WHAT YOU WILL DO
Leave out the images and return all the data word for word.

RECORD SET
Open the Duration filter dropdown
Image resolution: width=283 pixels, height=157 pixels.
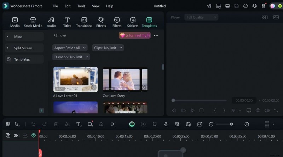click(71, 57)
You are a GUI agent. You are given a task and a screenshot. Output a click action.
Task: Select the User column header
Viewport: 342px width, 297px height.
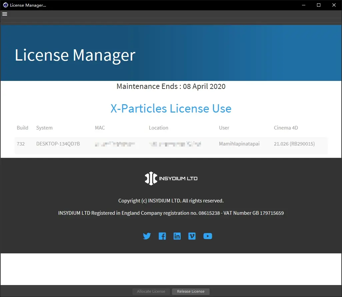coord(224,128)
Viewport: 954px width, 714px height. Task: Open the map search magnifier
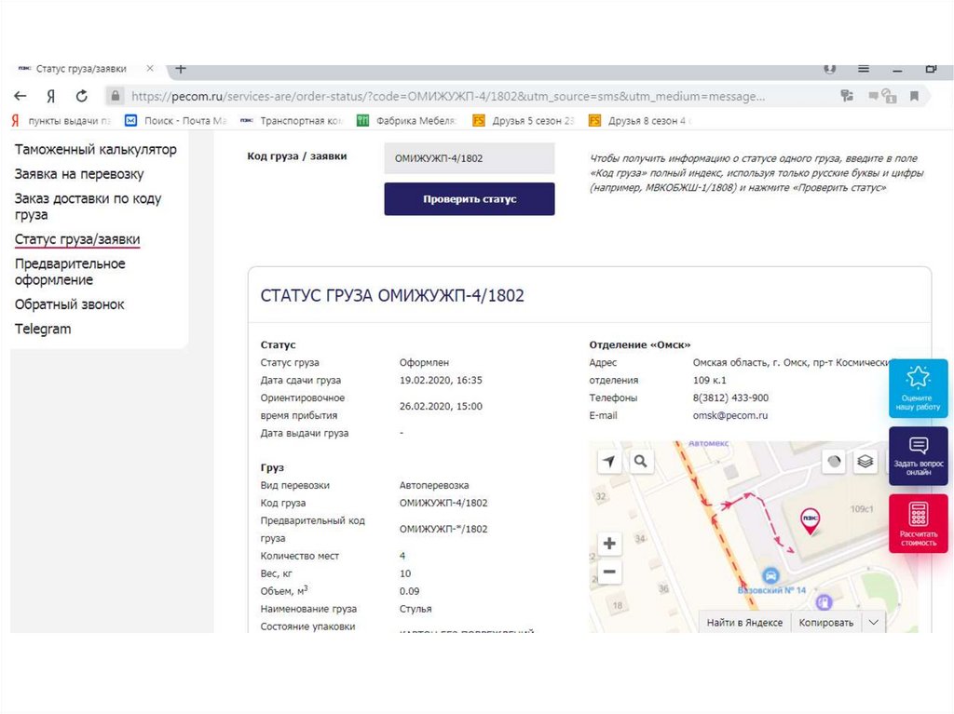[640, 461]
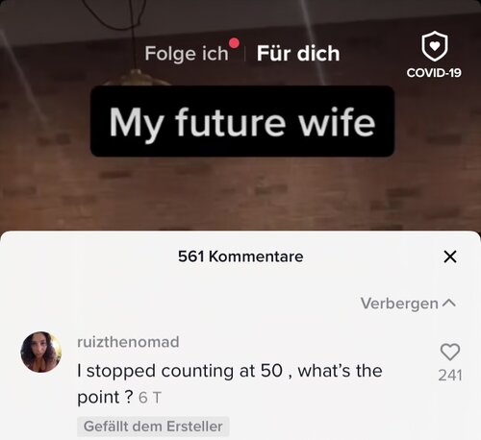Click the 6 T comment timestamp
The width and height of the screenshot is (481, 440).
tap(149, 398)
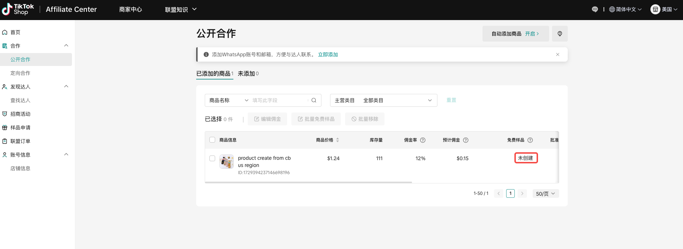This screenshot has height=249, width=683.
Task: Click the 立即添加 link in banner
Action: pos(328,54)
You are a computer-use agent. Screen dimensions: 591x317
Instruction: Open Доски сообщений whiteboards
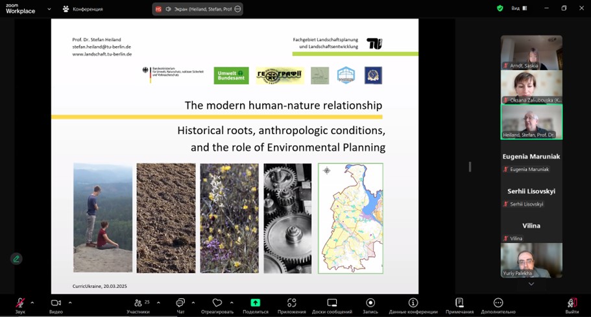pyautogui.click(x=332, y=303)
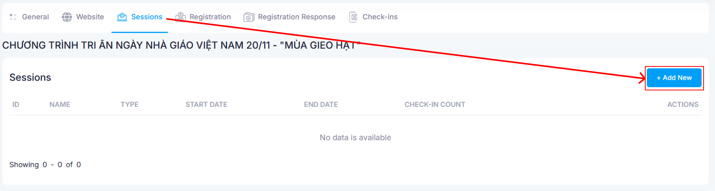This screenshot has width=715, height=191.
Task: Click the Website globe icon
Action: 67,17
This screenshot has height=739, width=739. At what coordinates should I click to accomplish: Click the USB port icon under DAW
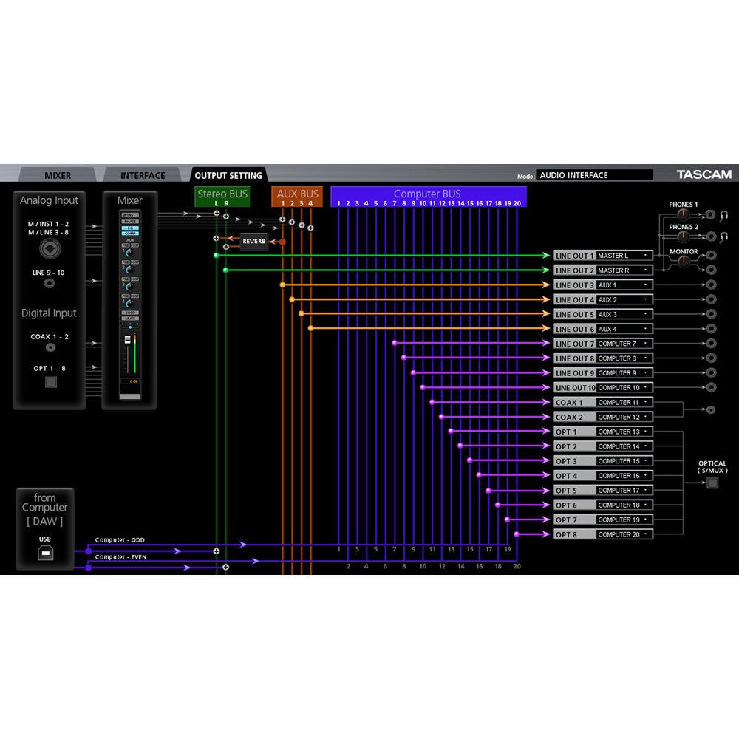45,552
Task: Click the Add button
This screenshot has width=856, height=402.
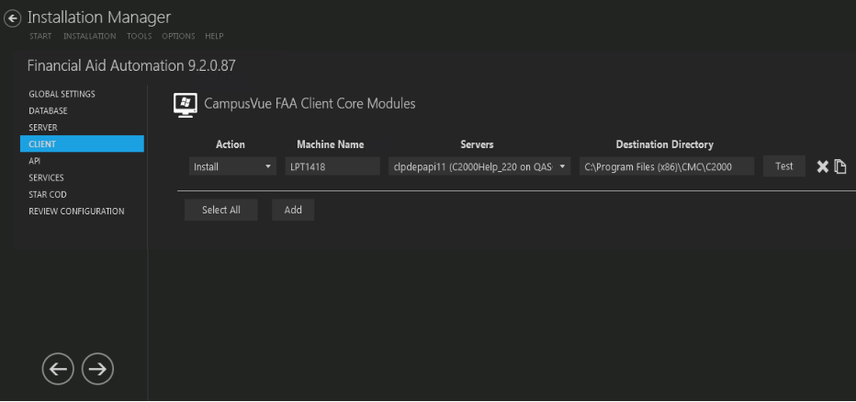Action: pyautogui.click(x=293, y=210)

WRITTEN RESPONSE
Open the Duration filter dropdown
Image resolution: width=283 pixels, height=157 pixels.
click(71, 57)
You are a GUI agent. You are given a task and a screenshot. Output a click action.
Task: Select the User column header
Viewport: 342px width, 297px height.
coord(224,128)
Viewport: 954px width, 714px height. Task: Open the map search magnifier
[640, 461]
Click the 6 T comment timestamp
The width and height of the screenshot is (481, 440).
tap(149, 398)
This screenshot has height=249, width=683.
Task: Click the 立即添加 link in banner
Action: pos(328,54)
You are a computer-use agent. Screen dimensions: 591x317
Instruction: Open Доски сообщений whiteboards
pyautogui.click(x=332, y=303)
This screenshot has width=715, height=191.
Task: Click the Website globe icon
Action: 67,17
This screenshot has height=739, width=739. At what coordinates should I click to accomplish: Click the USB port icon under DAW
45,552
Task: Click the Add button
This screenshot has width=856, height=402.
Action: pyautogui.click(x=293, y=210)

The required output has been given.